### Task requirements:
Look through the records and copy every line in which "will" appears.

### Supplied material:
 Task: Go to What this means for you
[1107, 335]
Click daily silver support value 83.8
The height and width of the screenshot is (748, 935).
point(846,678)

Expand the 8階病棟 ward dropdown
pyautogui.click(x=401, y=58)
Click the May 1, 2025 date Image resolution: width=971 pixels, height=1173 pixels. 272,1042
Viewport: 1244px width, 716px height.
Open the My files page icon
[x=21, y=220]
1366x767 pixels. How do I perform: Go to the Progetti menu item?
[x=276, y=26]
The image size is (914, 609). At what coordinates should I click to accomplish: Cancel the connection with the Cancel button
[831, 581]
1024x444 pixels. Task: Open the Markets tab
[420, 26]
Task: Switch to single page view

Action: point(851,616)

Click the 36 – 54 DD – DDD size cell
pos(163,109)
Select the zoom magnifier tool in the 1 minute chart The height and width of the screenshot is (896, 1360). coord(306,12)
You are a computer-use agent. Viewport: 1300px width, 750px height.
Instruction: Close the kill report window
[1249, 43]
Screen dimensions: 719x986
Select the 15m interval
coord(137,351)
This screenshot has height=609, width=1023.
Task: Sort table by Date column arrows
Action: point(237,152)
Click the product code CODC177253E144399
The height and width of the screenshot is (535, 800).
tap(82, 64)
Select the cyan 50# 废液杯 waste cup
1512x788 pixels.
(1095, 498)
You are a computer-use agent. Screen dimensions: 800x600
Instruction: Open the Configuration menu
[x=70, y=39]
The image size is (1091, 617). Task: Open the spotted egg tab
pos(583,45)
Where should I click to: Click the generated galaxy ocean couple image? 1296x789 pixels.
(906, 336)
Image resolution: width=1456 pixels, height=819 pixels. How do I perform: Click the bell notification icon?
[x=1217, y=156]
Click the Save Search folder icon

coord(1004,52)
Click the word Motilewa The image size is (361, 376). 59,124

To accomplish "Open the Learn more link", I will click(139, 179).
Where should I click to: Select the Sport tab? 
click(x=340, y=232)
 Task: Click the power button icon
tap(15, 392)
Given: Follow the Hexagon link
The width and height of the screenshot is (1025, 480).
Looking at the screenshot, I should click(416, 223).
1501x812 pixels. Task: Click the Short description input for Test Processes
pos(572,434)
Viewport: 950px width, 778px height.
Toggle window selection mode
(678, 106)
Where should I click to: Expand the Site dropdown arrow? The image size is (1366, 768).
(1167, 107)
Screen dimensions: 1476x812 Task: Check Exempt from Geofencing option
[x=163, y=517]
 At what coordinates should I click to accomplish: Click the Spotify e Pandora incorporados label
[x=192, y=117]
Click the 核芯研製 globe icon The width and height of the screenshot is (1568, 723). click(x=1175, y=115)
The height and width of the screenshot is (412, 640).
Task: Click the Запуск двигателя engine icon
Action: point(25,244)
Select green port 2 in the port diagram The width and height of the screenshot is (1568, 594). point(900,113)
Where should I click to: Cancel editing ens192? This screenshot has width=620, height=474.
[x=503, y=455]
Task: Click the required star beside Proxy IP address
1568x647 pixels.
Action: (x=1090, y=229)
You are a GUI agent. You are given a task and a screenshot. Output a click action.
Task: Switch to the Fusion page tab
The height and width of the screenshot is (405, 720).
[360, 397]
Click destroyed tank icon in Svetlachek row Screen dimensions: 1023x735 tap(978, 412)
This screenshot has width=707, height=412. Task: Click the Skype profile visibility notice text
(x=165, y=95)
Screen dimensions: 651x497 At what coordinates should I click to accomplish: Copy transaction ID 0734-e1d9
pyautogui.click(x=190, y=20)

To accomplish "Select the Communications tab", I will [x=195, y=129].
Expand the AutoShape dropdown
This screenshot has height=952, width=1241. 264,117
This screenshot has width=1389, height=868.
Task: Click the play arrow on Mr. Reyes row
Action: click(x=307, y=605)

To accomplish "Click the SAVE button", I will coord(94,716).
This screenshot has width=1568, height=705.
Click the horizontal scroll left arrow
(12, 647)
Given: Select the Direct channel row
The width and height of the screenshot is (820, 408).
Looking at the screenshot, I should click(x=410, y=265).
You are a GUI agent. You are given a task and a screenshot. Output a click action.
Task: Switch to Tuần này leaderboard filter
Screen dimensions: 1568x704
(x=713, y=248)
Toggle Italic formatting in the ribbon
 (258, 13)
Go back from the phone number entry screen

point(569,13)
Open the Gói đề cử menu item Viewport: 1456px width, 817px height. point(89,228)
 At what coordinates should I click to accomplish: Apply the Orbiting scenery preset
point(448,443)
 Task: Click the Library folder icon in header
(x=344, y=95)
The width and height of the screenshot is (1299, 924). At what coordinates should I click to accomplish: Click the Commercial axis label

### Solution to this problem:
To accomplish "Open the Learn more link", I will click(139, 179).
To accomplish "Select the Communications tab", I will [x=195, y=129].
To accomplish "Click the SAVE button", I will coord(94,716).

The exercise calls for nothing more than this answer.